- Study material -

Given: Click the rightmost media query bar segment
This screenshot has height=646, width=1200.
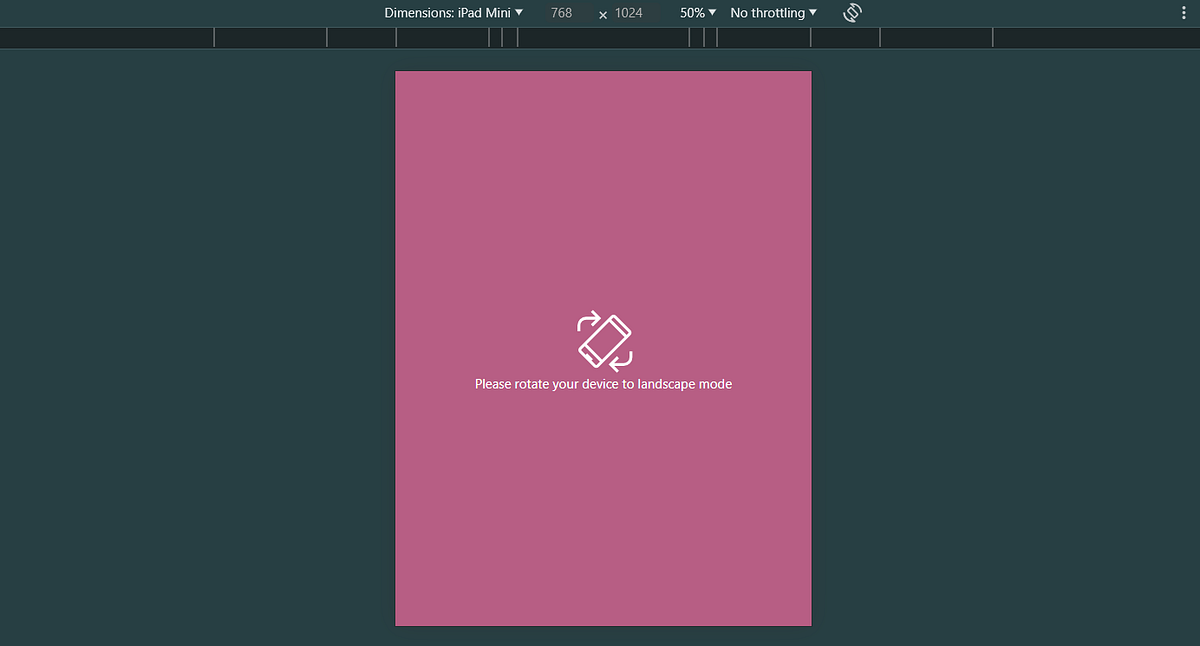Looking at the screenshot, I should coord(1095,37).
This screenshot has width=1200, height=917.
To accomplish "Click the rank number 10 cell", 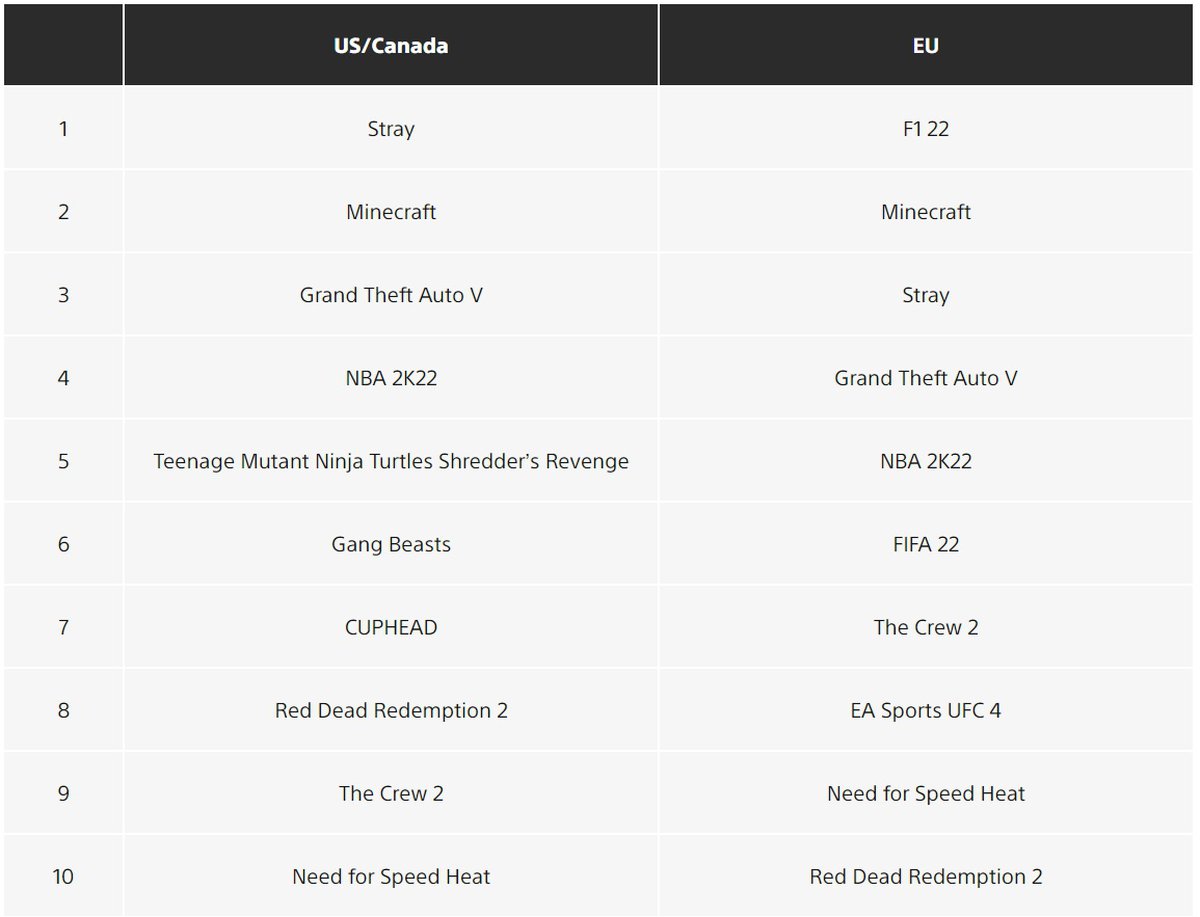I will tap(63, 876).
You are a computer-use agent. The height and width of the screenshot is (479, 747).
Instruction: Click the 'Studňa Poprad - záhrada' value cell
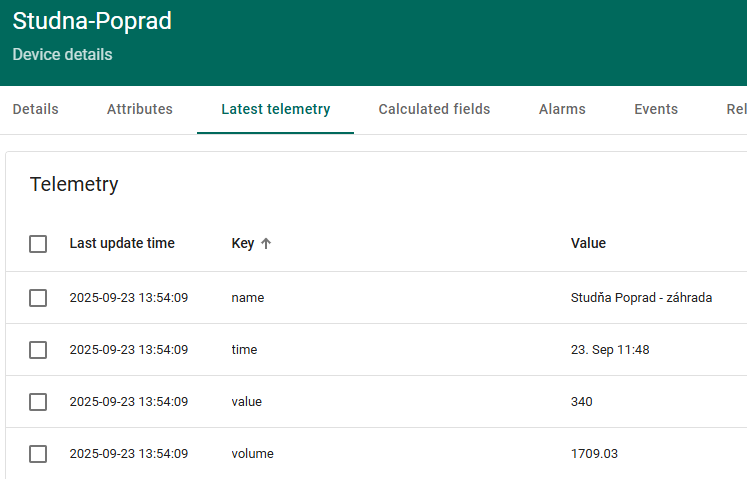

- Exercise description -
Your answer must be the exact lines from the start of the data through the line with "This screenshot has width=1200, height=917.", inclusive, and nothing else; pictures do not belong in it.

- Result of the exercise -
Given: Click the rightmost media query bar segment
This screenshot has height=646, width=1200.
Looking at the screenshot, I should coord(1095,37).
This screenshot has width=1200, height=917.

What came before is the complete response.